Shares of the Roy, Utah-based manufacturer of Zip drives appear on the rebound, climbing from a low of $13.03 on August 21 to close as high as $25.85 on Oct. 16.
On Tuesday, the stock closed at $22.12, down $1.12 for the day.
The recent rebound in Iomega's price, a report indicating the company earned $12.8 million in its third quarter ended Sept. 30 and plans to list shares on the New York Stock Exchange finally are giving shareholders something to smile about.
And those who believe in Iomega and its products see things getting even better. They hope a Christmas buying spree is in store for the company's products.
``We are now approaching the first Christmas that Zip production capacity will enable Iomega to benefit from the highest consumer buying period of the year,'' says Emerald Research analyst Jospeh E. Besecker.
Amid speculation that its 100-megabyte Zip drive eventually would replace the widely-used 4.5 inch floppy drive as a new standard in personal computers, Iomega shares reached a one-day, all-time high of $54 on May 22, although that week they closed down $10 from that high-water mark.
The Zip drive can be likened to a removable hard drive for personal computers. Zip disks can store more than 70 times the information that can be held on a standard floppy.
However, after Zip drive sales earlier this year did not grow as quickly as some had hoped, the price of the company's stock plunged. Shares lost more than 70 percent of their value before hitting the late August low.

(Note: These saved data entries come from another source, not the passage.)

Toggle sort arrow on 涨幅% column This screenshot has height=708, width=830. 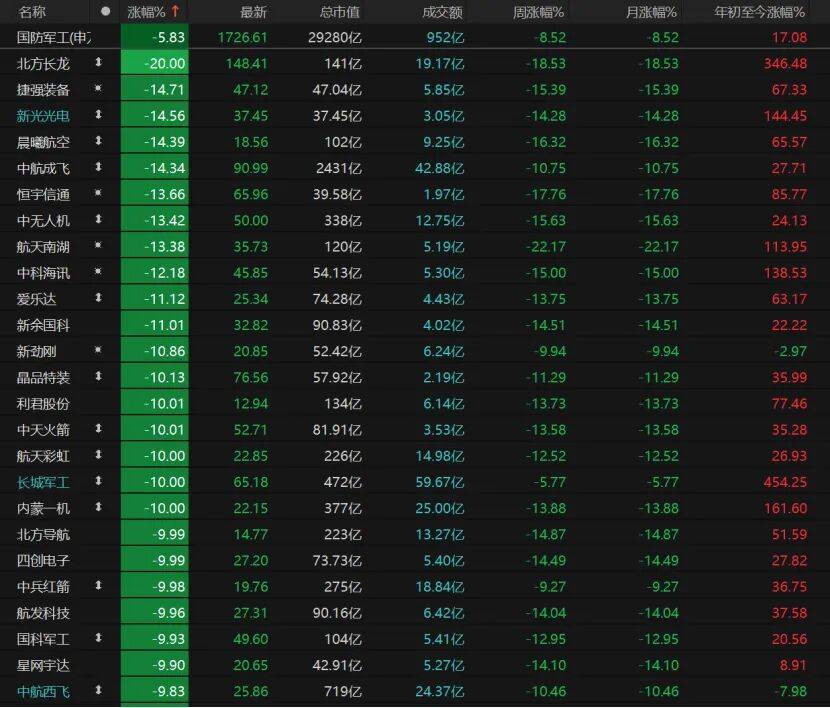point(176,12)
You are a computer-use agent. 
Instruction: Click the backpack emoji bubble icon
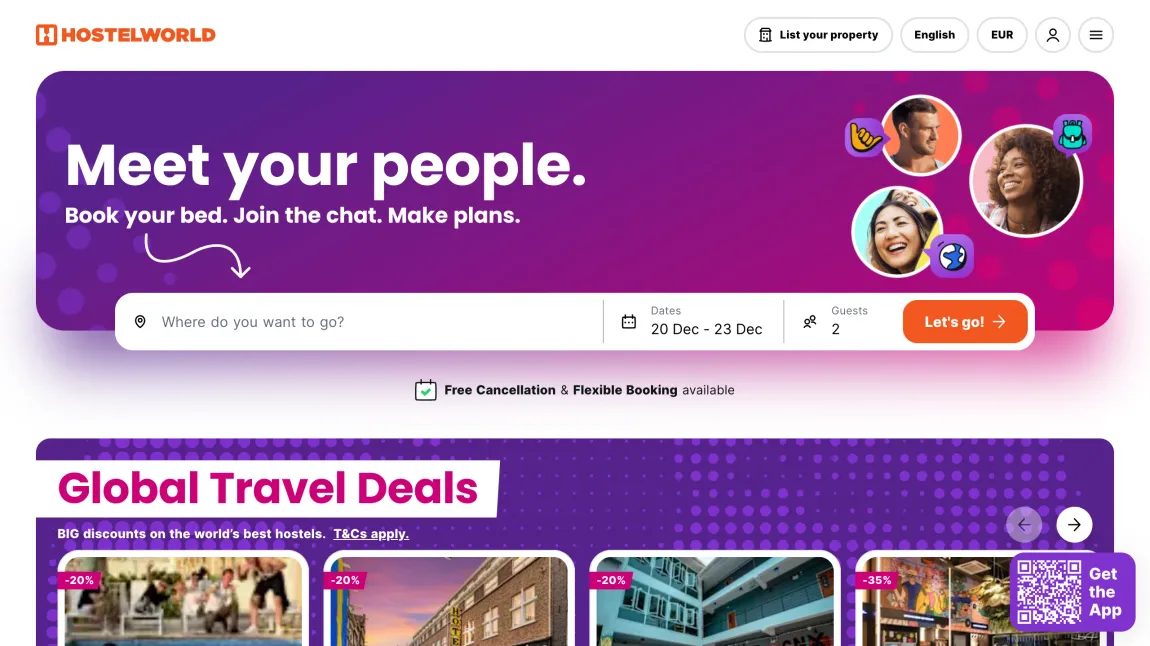[x=1072, y=134]
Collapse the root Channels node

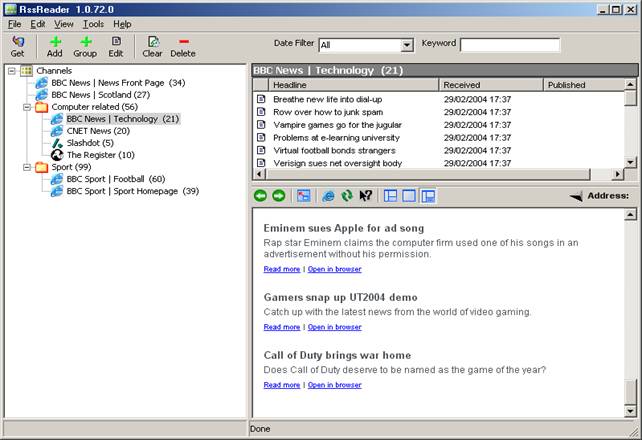coord(11,71)
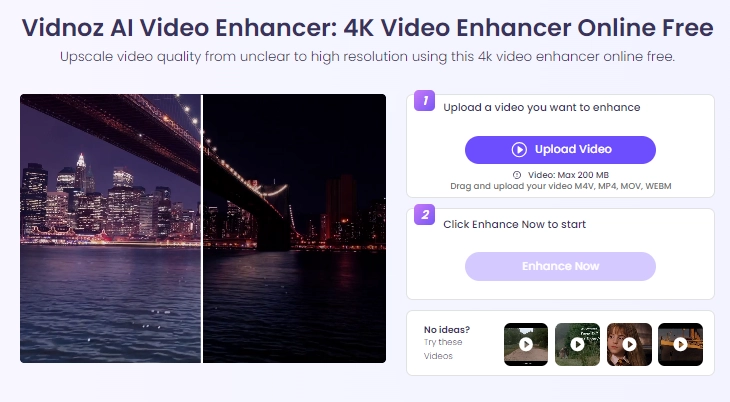Click the Click Enhance Now to start text

tap(514, 225)
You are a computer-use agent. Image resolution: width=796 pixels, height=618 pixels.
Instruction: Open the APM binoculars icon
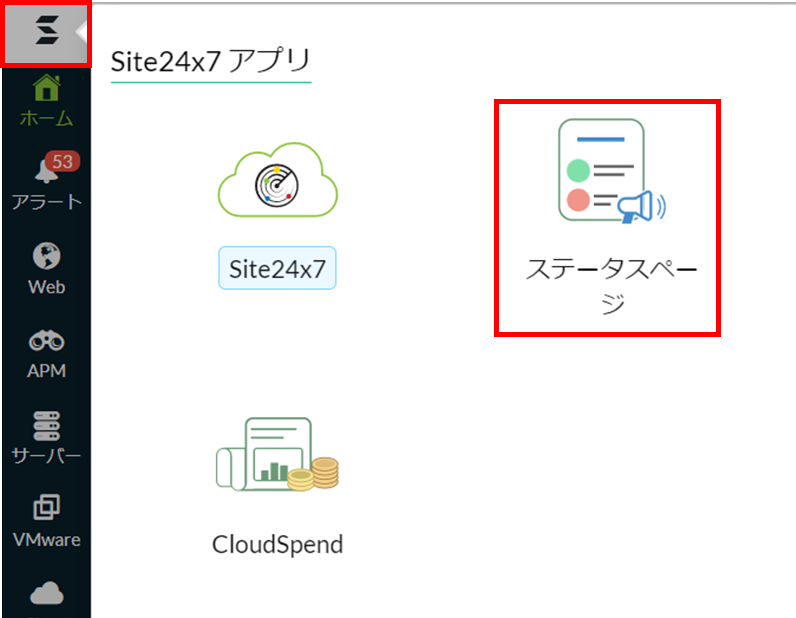point(46,341)
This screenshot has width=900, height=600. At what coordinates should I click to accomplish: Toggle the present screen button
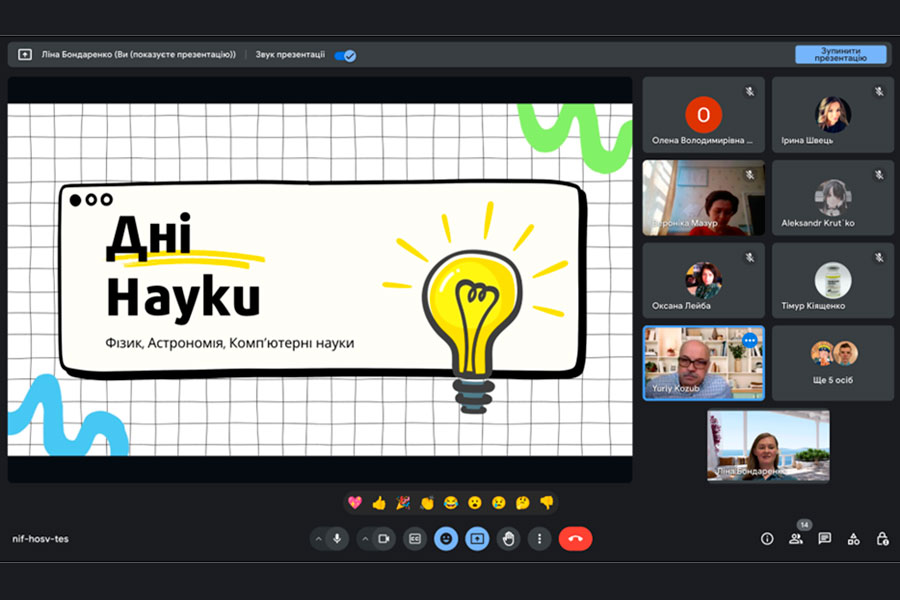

Iomega shareholders are hoping the worst is behind them.
The company's third-quarter earnings were more than six times higher than the $2.03 million it earned in the same period a year earlier. Revenues in the quarter reached a record $310.1 million, bringing sales for the first nine months of 1996 to $815.7 million.

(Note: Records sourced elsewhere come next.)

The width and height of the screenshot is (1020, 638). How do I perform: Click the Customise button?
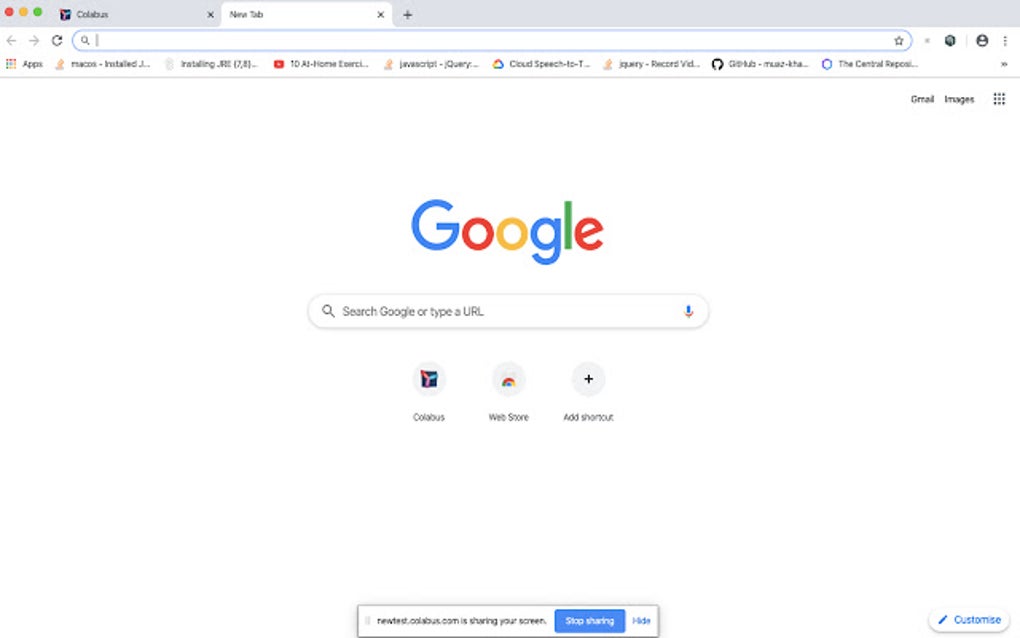click(969, 620)
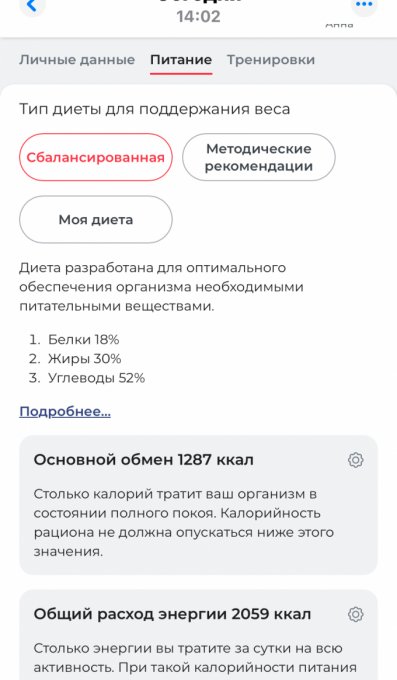The image size is (397, 680).
Task: Select the Питание tab
Action: [181, 59]
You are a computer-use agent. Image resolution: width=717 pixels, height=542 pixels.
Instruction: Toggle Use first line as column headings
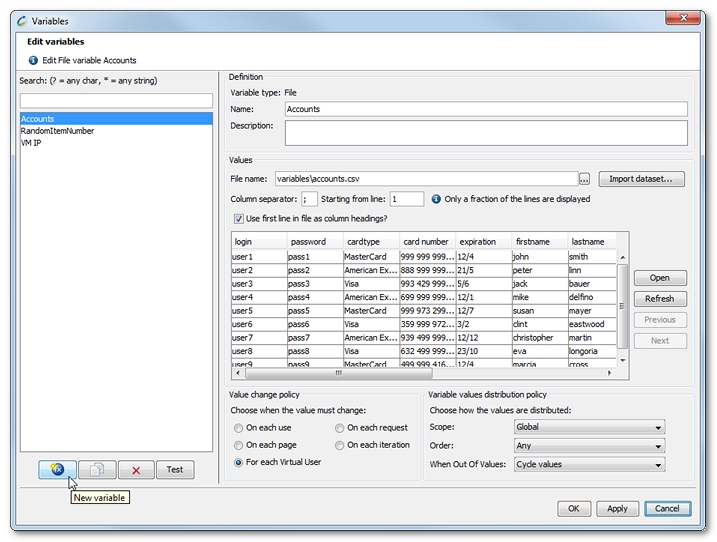click(x=239, y=219)
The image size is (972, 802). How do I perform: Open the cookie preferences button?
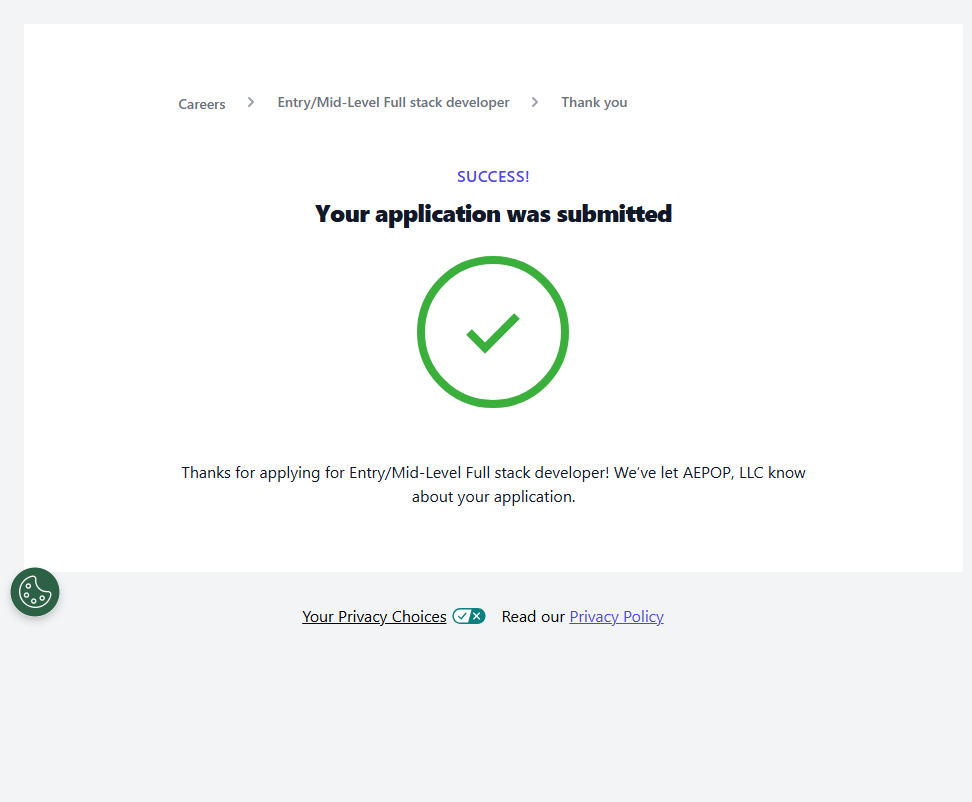[35, 592]
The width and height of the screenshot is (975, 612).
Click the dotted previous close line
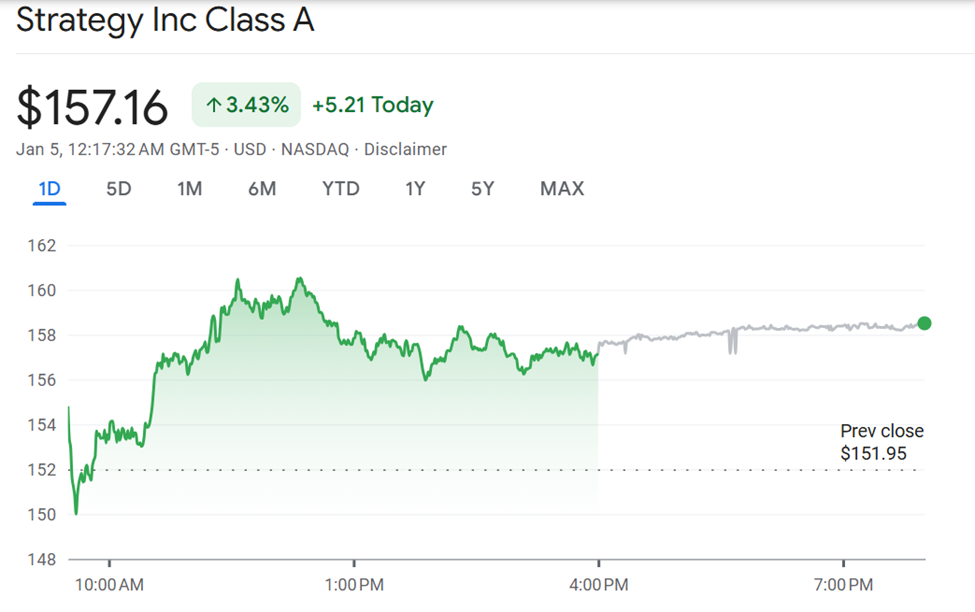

``There are still doubting Thomases out there, but third quarter results should put some of the concerns to rest,'' Besecker says.
During the third quarter the company reported it had shipped its 3 millionth Zip drive since introducing the product in 1995.
Iomega has been a great story, says Jon van Bronkhorst, vice president and technology analyst at Robertson, Stephens & Co.
``I like the company. I like its products and I like its market strategy,'' he says. ``But I hate the stock.''
Bronkhorst told the Bloomberg Forum last week ``you cannot predict this [Iomega's] stock.''
Iomega's stock does not trade rationally with the rest of the computer data storage industry. At its current price, shares are trading at over 50 times earnings while the industry's premier company, Seagate Technology, is trading at only 10 times earnings.
Securities analyst Rick Berry at Murphey, Marseilles, Smith in Atlanta says the rally in Iomega's stock is over.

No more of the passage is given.